Hope
emerging into parenthood amidst tumultuous times can feel like stepping naked into the void
But uncertainty is also the doorway to possibility.
To take the next step, we must let hope take root.
Hope
We are living through a period of profound change. From climate crises, political upheaval, and economic instability to wars, the rapid evolution of AI, and a deepening sense of social fragmentation, the challenges facing humanity can feel overwhelming right now.
How do you reach for the light when it feels like there are storms in every direction?
For new parents - or for anyone thinking about bringing children into this world - these times can evoke unique fears and questions. You might be pregnant and wondering what the future holds for your child. You might be deciding whether parenthood is right for you. Or your kids might be old enough to ask, “What’s going on in the world?” How do you even begin to answer that question in a grounded, calm way for your kids when you also are grappling with the same uncertainty?
How does one find stability when the ground beneath us keeps shifting?
This is not a post about easy answers to the world’s problems, nor is it a recipe for exactly how to be, what to say or what to do. I offer these reflections to you as an invitation to come back into presence and share some ideas about what has been helpful for me as I navigate this time.
~ the power of presence in uncertain times
The antidote to overwhelm isn’t denial or avoidance - it’s presence.
In a world where our attention is constantly being grabbed, capitalized on and manipulated, we need our presence now more than ever. Our attention is our currency. Learning to come back into presence with ourselves is power in these tumultuous times. It’s a radical act of rebellion. And it's a way to come back to the only reality we truly have - which is this moment.
Presence is about focusing on what is real and true for you, right now.
If you are scared, name it. If you feel uncertain, sit with that feeling.
Do you notice how the heart wants to beat a bit faster when fear arrives? Tune into the breath - how deep or shallow is it?
There’s no right or wrong, just be curious and name it. Neuroscientist Dan Siegel calls this naming “mindsight” - the power to see and soothe ourselves from within. His research shows that just naming our emotions can reduce their grip on us and help us to regulate our nervous systems.
So, when the world feels like too much, or the thoughts ‘get a swirlin’, return to what is simplest - pay attention to the breath, to the body and the small circle of influence you have - to yourself, your child, your family, and your home. Tending to these things first is not self-indulgence; it's how you get your feet back under you, which is necessary if you want to step out with positive influence in the broader world.
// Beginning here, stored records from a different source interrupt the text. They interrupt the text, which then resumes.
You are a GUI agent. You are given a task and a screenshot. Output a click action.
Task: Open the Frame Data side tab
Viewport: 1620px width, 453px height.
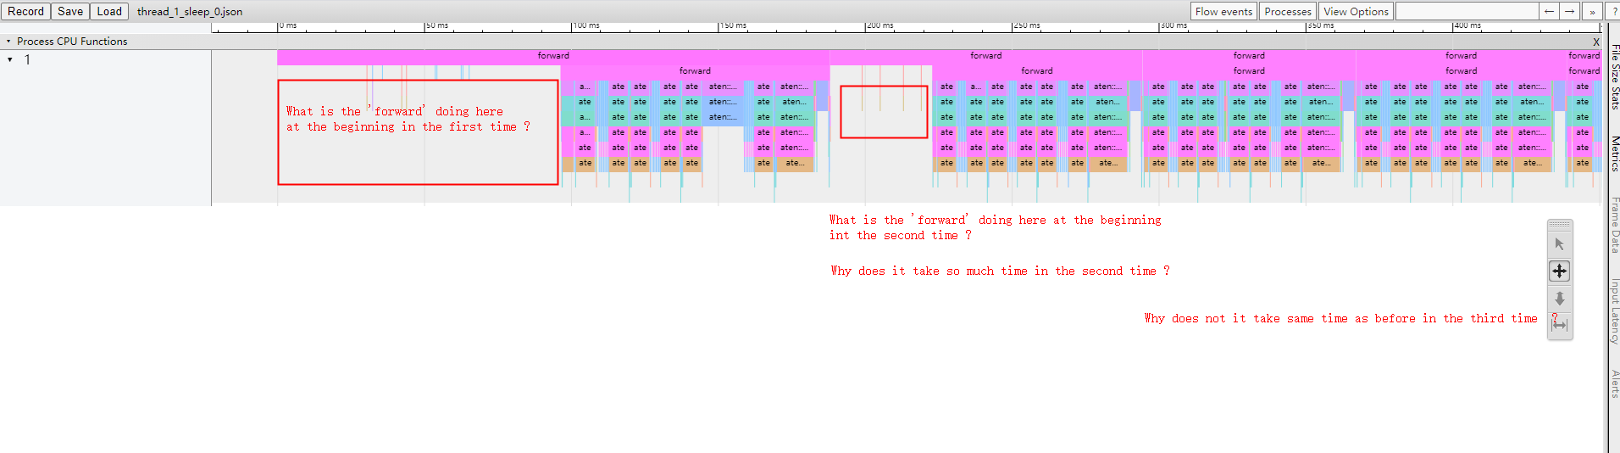point(1615,225)
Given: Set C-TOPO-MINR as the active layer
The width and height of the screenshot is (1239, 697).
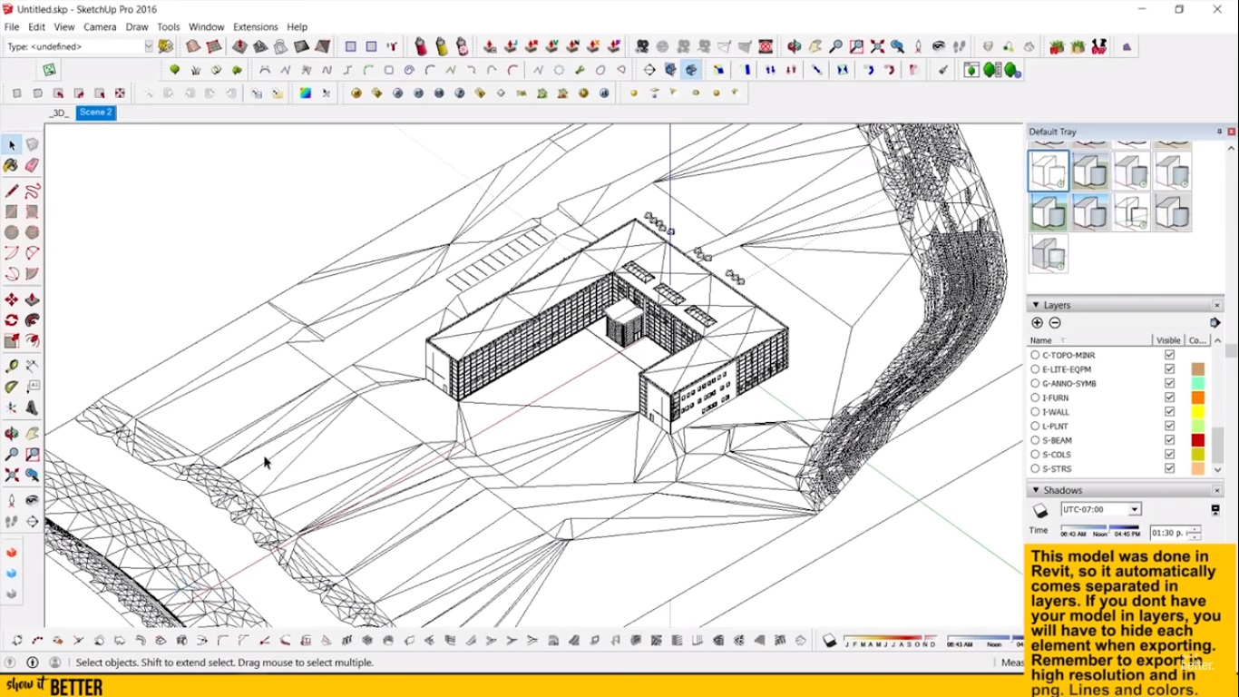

Another way to think about presence is as an act of love. Think about it, your presence - true presence and attention - means to ‘be with’ and that is the ultimate gift you can give to a loved one (and yourself!).
In fact, love is critical armour in these times.
~ lean into love
The renowned American author, feminist, and cultural critic, bell hooks spoke of how love is crucial in understanding how to dismantle structures of domination and obedience built upon fear. In her book, “All About Love”, she says:
“Cultures of domination rely on the cultivation of fear as a way to ensure obedience. In our society we make much of love and say little about fear. Yet we are all terribly afraid most of the time. As a culture we are obsessed with the notion of safety. Yet we do not question why we live in states of extreme anxiety and dread. Fear is the primary force up- holding structures of domination. It promotes the desire for separation, the desire not to be known. When we are taught that safety lies always with sameness, then difference, of any kind, will appear as a threat. When we choose to love we choose to move against fear-against alienation and separation. The choice to love is a choice to connect-to find ourselves in the other.”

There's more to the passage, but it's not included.